Saturday, January 18, 2020

The Return of the Pink Panther (Blake Edwards, 1975)


Blake Edwards’ fascination with the Pink Panther universe (five films with Peter Sellers, three more after his death) almost carries the air of a stubborn, doomed quest toward revelation. Return of the Pink Panther, the third and arguably the best of them (and I realize many might question what that could possibly mean in this context) exemplifies the core narrative momentum: Jacques Clouseau is a fool of such magnitude that he causes physical laws to break down around him and induces madness in his superior, and yet he keeps rising in rank and popular esteem, regardless that (unlike Sellers’ late triumph in Being There) almost everyone seems to see him for the idiot he is (at several points in Return, the co-star Catherine Schell is seen barely suppressing laughter, as if we were watching outtakes). When at his best, Sellers almost makes the character coherent in his dignity: his absurd over-deliberation in some matters (his propensity for disguise and false names) combined with total blindness in others; his perpetually odd pronunciation suggesting some unspecified secret origin.

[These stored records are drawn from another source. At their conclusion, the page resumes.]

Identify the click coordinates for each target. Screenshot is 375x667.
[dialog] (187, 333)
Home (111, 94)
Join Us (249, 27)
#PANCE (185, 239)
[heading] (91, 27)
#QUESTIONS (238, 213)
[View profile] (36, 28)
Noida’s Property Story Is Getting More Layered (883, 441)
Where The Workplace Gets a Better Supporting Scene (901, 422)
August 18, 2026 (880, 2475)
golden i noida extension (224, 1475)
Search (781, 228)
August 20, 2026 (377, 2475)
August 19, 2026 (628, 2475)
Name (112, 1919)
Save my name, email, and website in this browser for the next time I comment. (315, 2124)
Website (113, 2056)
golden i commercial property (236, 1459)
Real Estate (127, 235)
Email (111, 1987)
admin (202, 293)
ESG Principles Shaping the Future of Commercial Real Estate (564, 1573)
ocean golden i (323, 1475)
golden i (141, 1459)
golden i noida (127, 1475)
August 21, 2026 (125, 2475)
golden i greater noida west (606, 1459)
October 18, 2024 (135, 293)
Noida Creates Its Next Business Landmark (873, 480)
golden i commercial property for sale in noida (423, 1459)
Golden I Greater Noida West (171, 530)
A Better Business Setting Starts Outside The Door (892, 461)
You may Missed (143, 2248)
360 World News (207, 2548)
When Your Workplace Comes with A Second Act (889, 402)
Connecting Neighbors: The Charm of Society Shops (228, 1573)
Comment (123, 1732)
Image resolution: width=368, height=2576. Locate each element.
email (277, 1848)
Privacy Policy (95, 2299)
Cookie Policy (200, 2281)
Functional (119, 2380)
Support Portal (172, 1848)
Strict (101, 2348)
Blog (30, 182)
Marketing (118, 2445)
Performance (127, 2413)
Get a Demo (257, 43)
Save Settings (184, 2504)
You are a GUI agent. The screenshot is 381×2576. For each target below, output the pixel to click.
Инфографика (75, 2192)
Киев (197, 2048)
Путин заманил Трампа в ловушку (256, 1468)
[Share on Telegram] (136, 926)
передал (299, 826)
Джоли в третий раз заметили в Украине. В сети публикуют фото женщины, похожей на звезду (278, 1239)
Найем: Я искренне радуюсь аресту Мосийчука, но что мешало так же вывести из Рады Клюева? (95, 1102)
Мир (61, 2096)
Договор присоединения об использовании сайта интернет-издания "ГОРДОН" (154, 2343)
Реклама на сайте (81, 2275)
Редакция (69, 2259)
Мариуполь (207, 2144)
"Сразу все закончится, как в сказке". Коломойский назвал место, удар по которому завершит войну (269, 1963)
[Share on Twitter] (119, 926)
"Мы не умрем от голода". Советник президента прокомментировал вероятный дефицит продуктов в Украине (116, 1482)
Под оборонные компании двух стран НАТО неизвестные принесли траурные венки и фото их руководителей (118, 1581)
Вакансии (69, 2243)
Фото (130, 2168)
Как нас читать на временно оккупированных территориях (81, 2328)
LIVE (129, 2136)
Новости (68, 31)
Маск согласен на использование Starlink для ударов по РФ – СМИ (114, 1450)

The title animation suggests a bending of reality which also recurs around Clouseau (affecting, as the moment may dictate, other individuals, light bulbs, vacuum cleaners, the force of gravity etc.), while also possessing a jazzy hipness that he lacks, but often seems to aspire to. Edwards makes a game out of shifting the coordinates (casting Graham Stark, who played Clouseau’s colleague in an earlier installment, as a petty criminal here) while indulging his penchant for plush living on the one hand (Christopher Plummer, as the object of suspicion, mostly inhabits a different, more efficient universe than that of the rest of the film) and his affinity for something more merciless on the other. The series already feels a bit tired here (a trait that would rapidly escalate) but that only adds to the sense of strange, displaced destiny. Oh, and in case it’s not clear from all that, it does actually make me laugh.